POLECENIE A: Jak daleko od nas znajduje się Andromeda według fragmentu o Drodze Mlecznej i Andromedzie?

WYBRANY FRAGMENT:
|---|

Droga Mleczna zaczęła kolidować z sąsiednią galaktyką? "Ogromna katastrofa"

Droga Mleczna ma sąsiednie galaktyki i wśród nich jest Andromeda. Naukowcy sądzą, że kiedyś dojdzie do zderzenia obu obiektów, co wywoła katastrofę o niewyobrażalnych rozmiarach. Co, jeśli proces ten już się rozpoczął? Sugerują to badania astronomów ze Stanów Zjednoczonych i Australii.

Nasza galaktyka nie jest jedyną w "okolicy". Droga Mleczna ma swoje sąsiadki. Wśród nich są mniejsze galaktyki satelitarne (jak Obłoki Magellana) i również większe. Wśród tych drugich na uwagę zasługuje Andromeda. Według uczonych kiedyś dojdzie do kolizji obu tych tworów, czego skutki będą niewyobrażalne.

Galaktyka Andromedy mogła już zacząć kolidować z Drogą Mleczną

Tak naprawdę trzeba postawić pytanie: kiedy dwie galaktyki zaczynają ze sobą kolidować? Andromeda znajduje się około 2,52 mln lat świetlnych od nas. Dla porównania promień całej Drogi Mlecznej wynosi około 105,7 tys. lat świetlnych. Nasza sąsiadka nie jest więc niby jeszcze zbyt blisko. Czy jednak na pewno?

Reklama

Wszystko zależy od tego, jak postrzega się granice konkretnych galaktyk. Tego typu obiekty otacza ogromne halo, które rozciąga się daleko od nas. Są też liczne gazy. I właśnie na tej podstawie uczeni twierdzą, że Droga Mleczna mogła już zacząć "kolidować" z Andromedą, choć od katastrofy dzieli nas jeszcze mnóstwo czasu. Poprzez rozpoczęcie procesu stykania się najodleglejszych obszarów wyznaczających granice.

Astronomowie zbadali inną galaktykę

Tego typu wniosku płyną z badań, które przeprowadzili astronomowie z Australii i Stanów Zjednoczonych. Wykorzystano czuły instrument Keck Cosmic Web Imager, którym zbadano małą galaktykę spiralną sklasyfikowaną pod nazwą IRAS 08339+6517 i oddaloną od nas o około 270 mln lat świetlnych.

|---|

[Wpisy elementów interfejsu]

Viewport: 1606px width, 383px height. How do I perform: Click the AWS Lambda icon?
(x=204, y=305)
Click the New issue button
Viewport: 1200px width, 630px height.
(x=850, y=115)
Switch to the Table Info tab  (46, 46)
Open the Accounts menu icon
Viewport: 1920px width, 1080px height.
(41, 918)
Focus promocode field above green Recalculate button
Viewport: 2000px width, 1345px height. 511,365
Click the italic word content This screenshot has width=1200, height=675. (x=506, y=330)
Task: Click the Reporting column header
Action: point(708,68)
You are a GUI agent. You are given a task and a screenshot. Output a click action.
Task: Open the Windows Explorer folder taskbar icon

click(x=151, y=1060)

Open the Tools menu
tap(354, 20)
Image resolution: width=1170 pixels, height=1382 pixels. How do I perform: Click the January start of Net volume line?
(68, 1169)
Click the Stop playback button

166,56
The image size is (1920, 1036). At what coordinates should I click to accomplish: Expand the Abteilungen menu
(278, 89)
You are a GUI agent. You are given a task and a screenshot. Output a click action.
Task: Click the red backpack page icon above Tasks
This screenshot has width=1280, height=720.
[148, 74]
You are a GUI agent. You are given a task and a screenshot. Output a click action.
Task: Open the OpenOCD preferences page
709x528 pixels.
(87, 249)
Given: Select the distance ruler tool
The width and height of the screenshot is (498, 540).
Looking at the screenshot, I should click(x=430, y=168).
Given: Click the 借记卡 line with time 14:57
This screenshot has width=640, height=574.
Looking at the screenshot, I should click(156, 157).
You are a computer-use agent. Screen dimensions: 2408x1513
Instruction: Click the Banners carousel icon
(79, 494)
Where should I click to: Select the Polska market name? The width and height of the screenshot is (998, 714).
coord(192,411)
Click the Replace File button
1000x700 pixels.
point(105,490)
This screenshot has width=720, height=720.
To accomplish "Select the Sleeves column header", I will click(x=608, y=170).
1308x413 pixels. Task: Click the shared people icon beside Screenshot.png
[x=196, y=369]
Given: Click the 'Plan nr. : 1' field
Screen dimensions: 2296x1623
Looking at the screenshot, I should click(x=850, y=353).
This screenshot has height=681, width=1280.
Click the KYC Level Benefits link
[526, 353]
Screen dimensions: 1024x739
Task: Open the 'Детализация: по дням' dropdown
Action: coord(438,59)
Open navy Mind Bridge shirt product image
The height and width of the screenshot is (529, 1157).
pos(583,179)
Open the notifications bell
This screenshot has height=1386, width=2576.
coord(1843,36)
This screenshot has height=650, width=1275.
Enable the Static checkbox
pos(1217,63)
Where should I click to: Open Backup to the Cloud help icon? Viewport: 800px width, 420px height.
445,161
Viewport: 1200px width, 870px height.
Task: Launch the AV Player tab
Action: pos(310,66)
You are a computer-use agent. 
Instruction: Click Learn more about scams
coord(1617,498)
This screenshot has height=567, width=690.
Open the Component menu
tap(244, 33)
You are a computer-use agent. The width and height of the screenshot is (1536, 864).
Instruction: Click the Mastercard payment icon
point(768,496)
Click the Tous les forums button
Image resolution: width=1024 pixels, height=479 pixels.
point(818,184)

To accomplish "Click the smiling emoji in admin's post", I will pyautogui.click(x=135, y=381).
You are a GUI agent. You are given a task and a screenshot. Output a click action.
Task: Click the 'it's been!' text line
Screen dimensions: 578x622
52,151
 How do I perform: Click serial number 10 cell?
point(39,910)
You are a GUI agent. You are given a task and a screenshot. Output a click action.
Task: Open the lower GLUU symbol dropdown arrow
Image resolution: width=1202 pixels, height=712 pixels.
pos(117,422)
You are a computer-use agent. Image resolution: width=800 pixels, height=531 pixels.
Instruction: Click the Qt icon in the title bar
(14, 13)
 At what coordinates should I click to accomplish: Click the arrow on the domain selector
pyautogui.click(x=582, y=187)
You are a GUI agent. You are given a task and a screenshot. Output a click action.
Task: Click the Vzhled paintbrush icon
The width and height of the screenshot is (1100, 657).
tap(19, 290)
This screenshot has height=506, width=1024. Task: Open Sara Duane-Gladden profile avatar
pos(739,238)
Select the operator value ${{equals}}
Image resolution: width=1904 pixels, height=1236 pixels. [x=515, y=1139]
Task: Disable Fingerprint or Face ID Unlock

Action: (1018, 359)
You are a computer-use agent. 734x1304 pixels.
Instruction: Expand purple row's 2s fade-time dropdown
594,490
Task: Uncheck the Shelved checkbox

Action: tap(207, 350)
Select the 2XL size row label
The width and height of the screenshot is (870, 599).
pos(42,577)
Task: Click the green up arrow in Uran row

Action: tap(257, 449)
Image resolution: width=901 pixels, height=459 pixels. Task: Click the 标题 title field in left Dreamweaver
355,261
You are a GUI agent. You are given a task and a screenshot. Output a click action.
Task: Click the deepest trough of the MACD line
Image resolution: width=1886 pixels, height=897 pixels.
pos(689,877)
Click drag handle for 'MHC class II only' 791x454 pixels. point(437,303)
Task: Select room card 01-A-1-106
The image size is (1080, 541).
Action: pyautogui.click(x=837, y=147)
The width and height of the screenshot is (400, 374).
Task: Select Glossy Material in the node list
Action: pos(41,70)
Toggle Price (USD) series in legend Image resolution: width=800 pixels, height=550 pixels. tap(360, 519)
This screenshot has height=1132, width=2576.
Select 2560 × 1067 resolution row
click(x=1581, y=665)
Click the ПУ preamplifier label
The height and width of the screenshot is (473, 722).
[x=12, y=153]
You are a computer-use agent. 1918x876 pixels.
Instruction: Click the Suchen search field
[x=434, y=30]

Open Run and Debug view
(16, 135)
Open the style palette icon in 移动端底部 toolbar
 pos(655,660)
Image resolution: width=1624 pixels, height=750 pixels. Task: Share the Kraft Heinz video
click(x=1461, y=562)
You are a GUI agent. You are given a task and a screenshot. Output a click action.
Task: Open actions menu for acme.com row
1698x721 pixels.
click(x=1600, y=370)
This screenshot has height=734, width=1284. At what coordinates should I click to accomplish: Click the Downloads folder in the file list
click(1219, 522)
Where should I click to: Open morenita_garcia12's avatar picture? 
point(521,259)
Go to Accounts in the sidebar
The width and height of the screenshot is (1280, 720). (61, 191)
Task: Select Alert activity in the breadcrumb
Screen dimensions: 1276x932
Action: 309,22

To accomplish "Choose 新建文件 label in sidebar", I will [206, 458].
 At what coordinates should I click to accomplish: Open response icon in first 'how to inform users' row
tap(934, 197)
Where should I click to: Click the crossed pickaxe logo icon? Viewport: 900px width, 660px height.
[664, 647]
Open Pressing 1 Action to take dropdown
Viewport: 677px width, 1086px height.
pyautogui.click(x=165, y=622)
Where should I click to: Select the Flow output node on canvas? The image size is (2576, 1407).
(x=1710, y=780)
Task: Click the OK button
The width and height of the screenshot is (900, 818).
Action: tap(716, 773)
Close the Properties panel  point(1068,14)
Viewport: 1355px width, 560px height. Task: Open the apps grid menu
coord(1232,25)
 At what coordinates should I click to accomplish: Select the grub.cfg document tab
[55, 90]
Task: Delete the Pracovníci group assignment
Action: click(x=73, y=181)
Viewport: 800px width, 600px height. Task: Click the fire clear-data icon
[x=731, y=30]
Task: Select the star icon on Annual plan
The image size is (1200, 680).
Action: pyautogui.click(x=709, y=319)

|---|

POLECENIE B: Przepisz dokładnie wiersze wpisów od wiersza z "How do I perform: Click serial" do wiersza z "Action: (1018, 359)", łącznie z obydwoma.

ROZWIĄZANIE A: Około 2,52 mln lat świetlnych.

ROZWIĄZANIE B:
 How do I perform: Click serial number 10 cell?
point(39,910)
You are a GUI agent. You are given a task and a screenshot. Output a click action.
Task: Open the lower GLUU symbol dropdown arrow
Image resolution: width=1202 pixels, height=712 pixels.
pos(117,422)
You are a computer-use agent. Image resolution: width=800 pixels, height=531 pixels.
Instruction: Click the Qt icon in the title bar
(14, 13)
 At what coordinates should I click to accomplish: Click the arrow on the domain selector
pyautogui.click(x=582, y=187)
You are a GUI agent. You are given a task and a screenshot. Output a click action.
Task: Click the Vzhled paintbrush icon
The width and height of the screenshot is (1100, 657).
tap(19, 290)
This screenshot has height=506, width=1024. Task: Open Sara Duane-Gladden profile avatar
pos(739,238)
Select the operator value ${{equals}}
Image resolution: width=1904 pixels, height=1236 pixels. [x=515, y=1139]
Task: Disable Fingerprint or Face ID Unlock

Action: (1018, 359)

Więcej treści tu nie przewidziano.